Various electrical machines share common operating principles that a simple example can illustrate (Figure 1a). In this mechanism, the field winding produces a magnetic field in the air gap that interacts with the current-carrying coil on the armature. The first operating principle is that the electromagnetic force on the armature coil due to the magnetic field produces a torque proportional to the coil current. The second principle is that moving the coil in the magnetic field generates a voltage, known as back EMF (electromotive force), proportional to the angular velocity. When the coil rotates, the leading conductor continuously moves between poles of opposite polarity. Switching the polarity of current in the coil as it switches its alignment with the magnetic poles maintains unidirectional torque. The back EMF in the armature coil also switches polarity as it rotates. Thus, in an ideal machine, electrical energy continuously flows into the coil, equaling the continuous mechanical-energy output.
In the idealized form of this electric machine, a mechanical commutator switches the polarity of the coil connection to the brushes so that there are time-varying-dc currents and voltages (Figure 1b). This ideal dc electrical machine is a core element in the models of real dc and ac machines that control-system developers use. The following equations define machine torque (T), back EMF (eA), and pole flux (φ) in terms of the armature current (iA), the rotor’s angular velocity (ω), and an armature constant (kA) that accounts for the number of coil turns and the number of magnet-pole pairs: T=kAφPiA,and eA=kAφPω. Combining these equations results in Tω=kAφPiAω=eAiA, which shows that the system satisfies conservation of energy. The pole flux is a function of the field current (iF) in a wound-field machine, φ=F(iF)L≈LMiF, but is a constant in motors that use permanent magnets to generate the field, φ=φM.

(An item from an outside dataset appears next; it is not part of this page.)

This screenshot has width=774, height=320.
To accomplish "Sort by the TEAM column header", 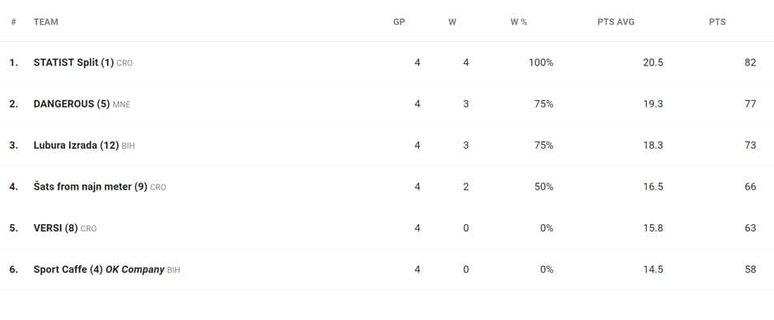I will coord(46,22).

In the dc machine, the magnetic-field system is fixed, and the current-carrying coils on the armature rotate. The real dc-machine model includes the winding inductance and resistance (Figure 2). If the voltage drop across the armature-winding resistance is relatively small, then the motor’s back EMF will closely track the input dc voltage. A controller that increases the motor armature voltage as a function of the target speed can achieve open-loop speed control of the dc machine.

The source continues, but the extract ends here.